PHUKET: Owners of an abandoned resort in the foothills of Patong have refused to take down part of their structure to re-open access to the land behind it.

The land in question, valued at 40 million baht per rai because of its panoramic view of Patong, cannot be developed without access, said landowner Utaiwan Van-Zandt, who has been fighting to re-open a pathway since 2009, when the resort was built.

There is no doubt that landowners are owed access to their property, said Kathu District Chief Sayan Chanachaiwong when he inspected The Crest Phuket resort on December 12 (story here).

“The pathway across the resort land was marked on the Chanote issued by the Land Office to the resort owners. This proves that the pathway was there before the owners built the resort,” Mr Sayan explained.

“That means, by law, the resort owners must continue to provide access across their property for the people who own land behind it,” he said.

Kathu District officers had issued an order to the owners to give way once before, on September 7. However, as they were unable to determine where to send the order, they simply posted it at the entrance to the resort.

At some point after the December inspection, officials received a response from the Crest owners.

“They wrote that they are acting within their legal rights and insisted they would not remove any structures,” said Chief Administrative Officer (Palad) of the Kathu District Office, Sukanda Huangrattanakorn.

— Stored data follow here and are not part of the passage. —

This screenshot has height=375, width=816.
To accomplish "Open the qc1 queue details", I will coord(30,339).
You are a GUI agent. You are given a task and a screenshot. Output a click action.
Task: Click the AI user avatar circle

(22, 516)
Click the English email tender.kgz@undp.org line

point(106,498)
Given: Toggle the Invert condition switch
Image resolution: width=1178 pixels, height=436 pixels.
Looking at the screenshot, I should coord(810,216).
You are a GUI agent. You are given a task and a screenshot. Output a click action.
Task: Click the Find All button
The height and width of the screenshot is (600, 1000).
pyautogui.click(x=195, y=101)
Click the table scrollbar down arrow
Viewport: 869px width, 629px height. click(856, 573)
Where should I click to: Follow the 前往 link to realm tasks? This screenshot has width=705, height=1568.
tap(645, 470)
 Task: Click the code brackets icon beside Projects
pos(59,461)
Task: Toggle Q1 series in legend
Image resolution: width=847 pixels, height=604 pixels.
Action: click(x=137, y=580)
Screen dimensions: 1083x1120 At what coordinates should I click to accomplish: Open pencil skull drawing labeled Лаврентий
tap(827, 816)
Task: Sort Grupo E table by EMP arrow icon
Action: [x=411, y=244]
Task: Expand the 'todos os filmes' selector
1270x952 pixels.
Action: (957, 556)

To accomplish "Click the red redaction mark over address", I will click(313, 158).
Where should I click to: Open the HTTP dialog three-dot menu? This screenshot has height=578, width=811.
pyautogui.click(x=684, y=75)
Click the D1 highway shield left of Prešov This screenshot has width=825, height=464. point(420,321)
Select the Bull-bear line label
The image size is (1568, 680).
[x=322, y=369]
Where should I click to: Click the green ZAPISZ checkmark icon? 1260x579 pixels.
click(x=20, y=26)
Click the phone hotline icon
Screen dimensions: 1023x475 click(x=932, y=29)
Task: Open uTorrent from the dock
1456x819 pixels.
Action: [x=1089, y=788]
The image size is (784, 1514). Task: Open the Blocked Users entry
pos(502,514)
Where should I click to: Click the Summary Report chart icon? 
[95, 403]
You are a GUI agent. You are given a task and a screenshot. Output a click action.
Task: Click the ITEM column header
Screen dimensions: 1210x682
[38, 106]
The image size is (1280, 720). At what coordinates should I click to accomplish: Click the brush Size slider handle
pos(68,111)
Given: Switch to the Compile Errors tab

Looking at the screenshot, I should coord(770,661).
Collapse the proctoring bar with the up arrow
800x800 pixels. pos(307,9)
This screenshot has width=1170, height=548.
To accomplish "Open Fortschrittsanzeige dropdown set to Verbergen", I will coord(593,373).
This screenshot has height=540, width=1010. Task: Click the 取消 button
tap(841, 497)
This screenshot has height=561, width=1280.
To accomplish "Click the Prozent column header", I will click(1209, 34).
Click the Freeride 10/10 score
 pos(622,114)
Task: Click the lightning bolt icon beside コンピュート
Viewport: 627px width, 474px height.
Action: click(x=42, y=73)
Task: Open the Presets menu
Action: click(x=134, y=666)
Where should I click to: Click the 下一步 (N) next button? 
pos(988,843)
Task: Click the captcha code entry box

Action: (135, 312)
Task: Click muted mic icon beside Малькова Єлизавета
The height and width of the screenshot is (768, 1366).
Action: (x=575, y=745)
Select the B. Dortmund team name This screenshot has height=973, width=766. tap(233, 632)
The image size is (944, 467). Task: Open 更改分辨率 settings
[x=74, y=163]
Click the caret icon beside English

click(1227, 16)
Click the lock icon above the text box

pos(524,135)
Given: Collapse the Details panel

“They are in the wrong. The Chanote shows that a portico on one building and a wall are blocking the public pathway. By refusing to remove these, they are making the land behind the resort essentially worthless.”

At the inspection in December, Vice Governor Somkiat Sangkhaosutthirak promised results within three months.

“I thought that the story had disappeared. It’s already been two months since the inspection,” said Ms Utaiwan.

Kathu officials explained that the case was moving slowly because their office has been closed by protesters.

“We have the option of taking the case to court right now,” said Ms Sukanda, “but that would be very time consuming. Negotiating could be faster, and I hope to have all parties at the table sometime this month.”

However, if the three-month period given by V/Gov Somkiat expires and the owners still refuse to negotiate, “We will sue them,” she said.